TASK PROMPT — Could you reproduce, exactly as written, every line from the one containing "Tecnología (377, 1482)" through the last line of the records, and nothing else?

DATA PROVIDED —
##########

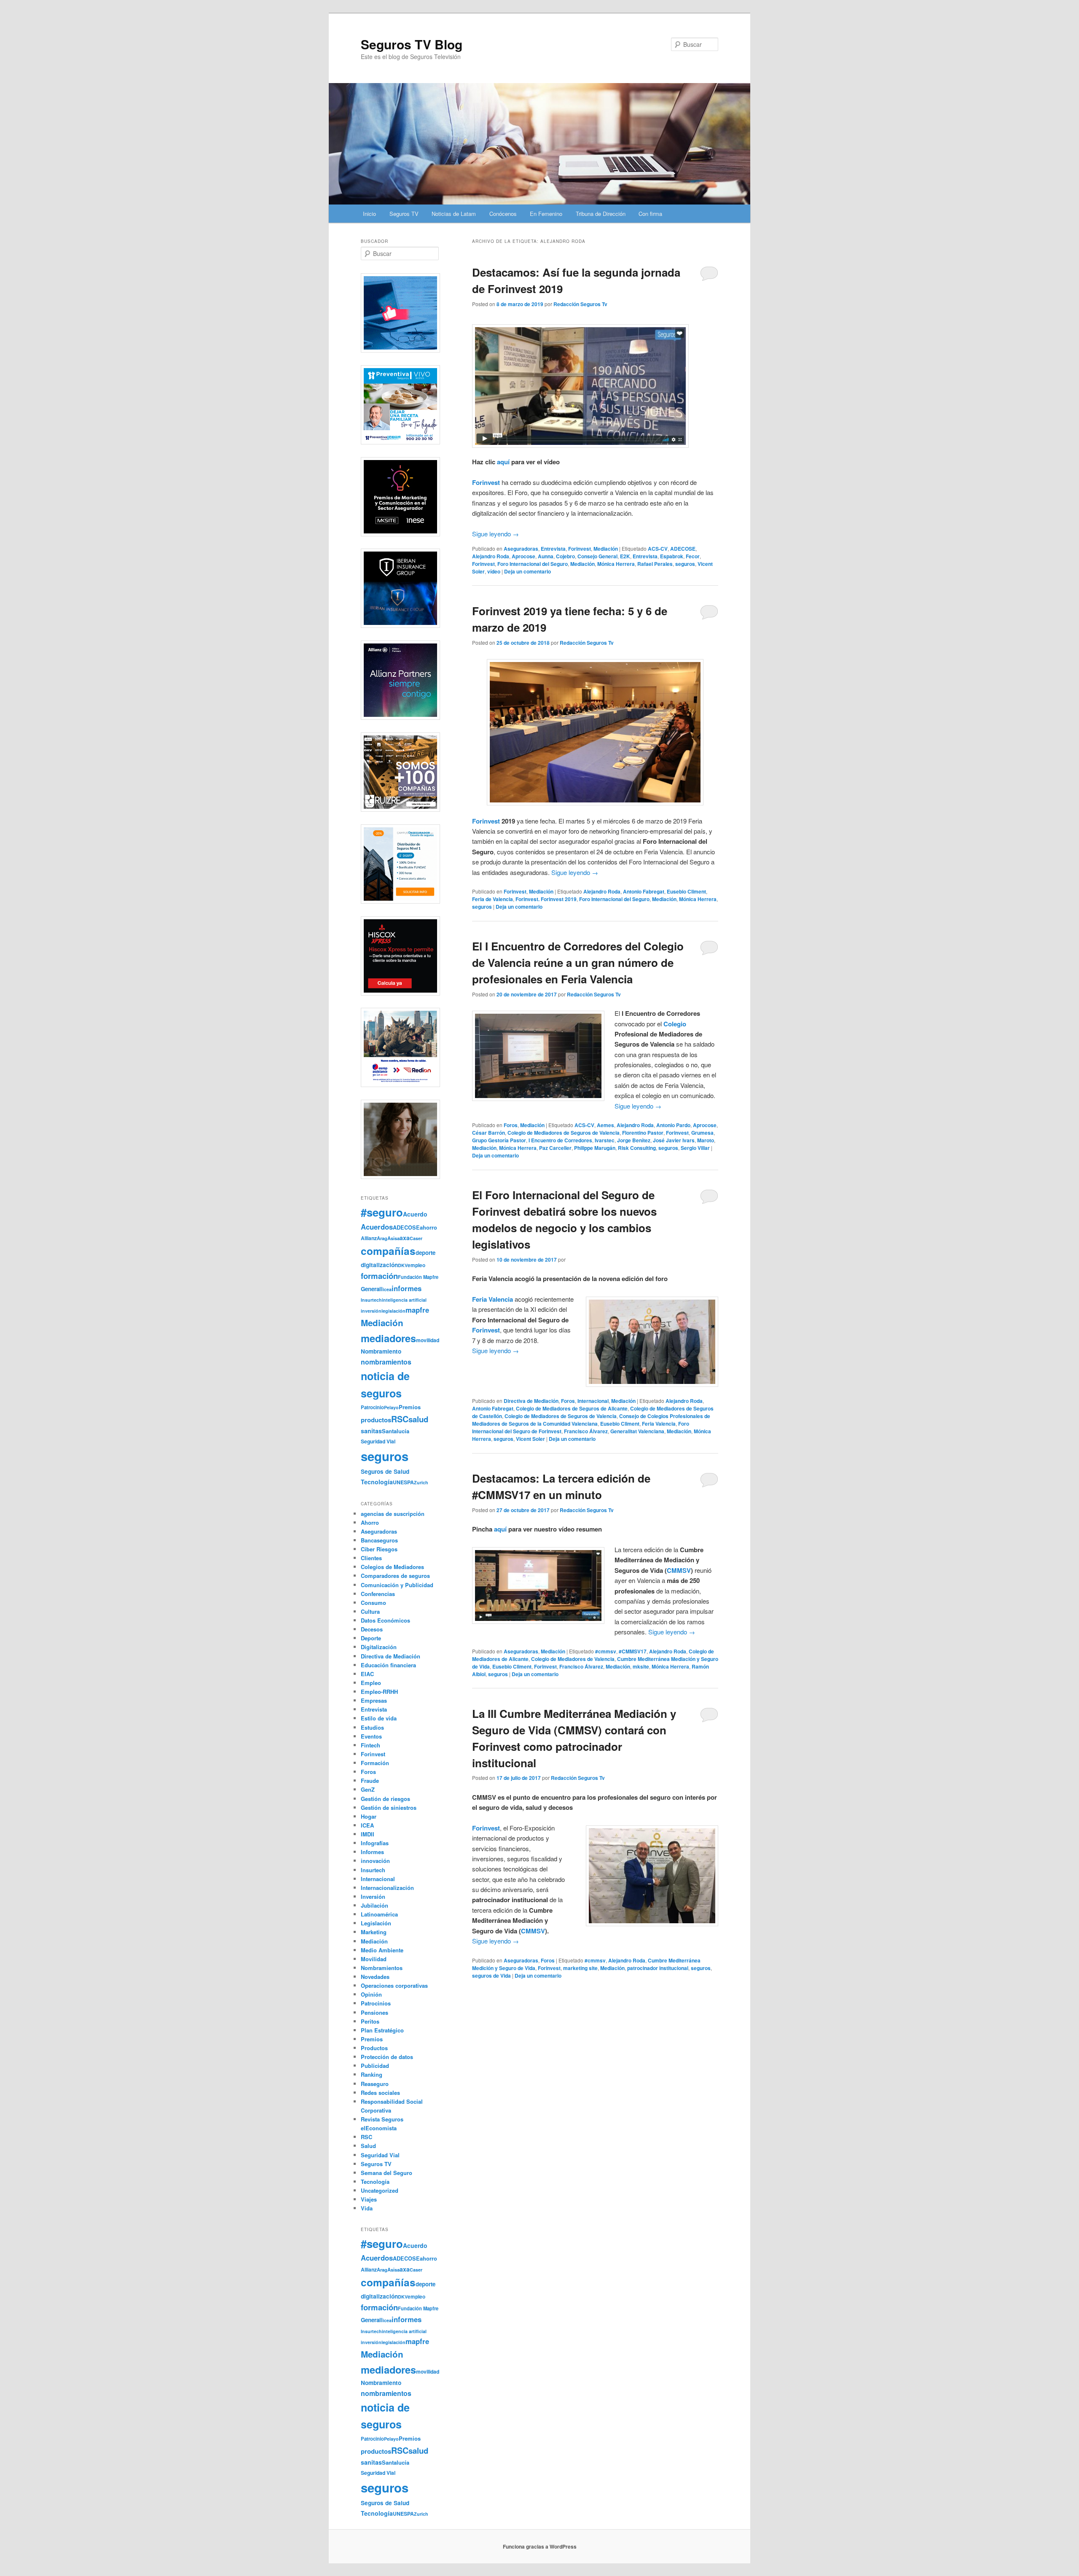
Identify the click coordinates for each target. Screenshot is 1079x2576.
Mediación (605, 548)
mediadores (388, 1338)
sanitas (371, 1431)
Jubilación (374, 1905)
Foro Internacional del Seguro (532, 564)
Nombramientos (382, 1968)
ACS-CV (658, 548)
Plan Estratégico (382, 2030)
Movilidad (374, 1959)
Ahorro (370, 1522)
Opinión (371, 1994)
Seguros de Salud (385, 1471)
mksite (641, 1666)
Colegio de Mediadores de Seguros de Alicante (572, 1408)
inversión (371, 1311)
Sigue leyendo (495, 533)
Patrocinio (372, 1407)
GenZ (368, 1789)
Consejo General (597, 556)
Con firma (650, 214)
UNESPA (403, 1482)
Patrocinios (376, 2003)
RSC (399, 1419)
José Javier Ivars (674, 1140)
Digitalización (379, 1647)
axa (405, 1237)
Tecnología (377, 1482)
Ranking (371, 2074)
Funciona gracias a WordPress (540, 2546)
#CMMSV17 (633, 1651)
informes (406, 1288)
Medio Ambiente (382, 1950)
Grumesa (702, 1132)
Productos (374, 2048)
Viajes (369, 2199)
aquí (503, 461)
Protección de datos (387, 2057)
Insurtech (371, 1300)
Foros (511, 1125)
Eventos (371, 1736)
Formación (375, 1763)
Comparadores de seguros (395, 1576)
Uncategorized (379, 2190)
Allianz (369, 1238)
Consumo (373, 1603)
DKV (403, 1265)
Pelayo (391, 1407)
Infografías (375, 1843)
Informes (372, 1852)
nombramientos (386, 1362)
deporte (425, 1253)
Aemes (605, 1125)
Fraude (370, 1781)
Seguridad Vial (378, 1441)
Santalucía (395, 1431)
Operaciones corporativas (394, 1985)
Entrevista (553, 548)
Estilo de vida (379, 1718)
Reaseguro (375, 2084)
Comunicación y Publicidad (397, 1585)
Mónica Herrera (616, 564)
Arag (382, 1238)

##########

OUTPUT OF THE TASK —
Tecnología (377, 1482)
Ranking (371, 2074)
Funciona gracias a WordPress (540, 2546)
#CMMSV17 (633, 1651)
informes (406, 1288)
Medio Ambiente (382, 1950)
Grumesa (702, 1132)
Productos (374, 2048)
Viajes (369, 2199)
aquí (503, 461)
Protección de datos (387, 2057)
Insurtech (371, 1300)
Foros (511, 1125)
Eventos (371, 1736)
Formación (375, 1763)
Comparadores de seguros (395, 1576)
Uncategorized (379, 2190)
Allianz (369, 1238)
Consumo (373, 1603)
DKV (403, 1265)
Pelayo (391, 1407)
Infografías (375, 1843)
Informes (372, 1852)
nombramientos (386, 1362)
deporte (425, 1253)
Aemes (605, 1125)
Fraude (370, 1781)
Seguridad Vial (378, 1441)
Santalucía (395, 1431)
Operaciones corporativas (394, 1985)
Entrevista (553, 548)
Estilo de vida (379, 1718)
Reaseguro (375, 2084)
Comunicación y Publicidad (397, 1585)
Mónica Herrera (616, 564)
Arag (382, 1238)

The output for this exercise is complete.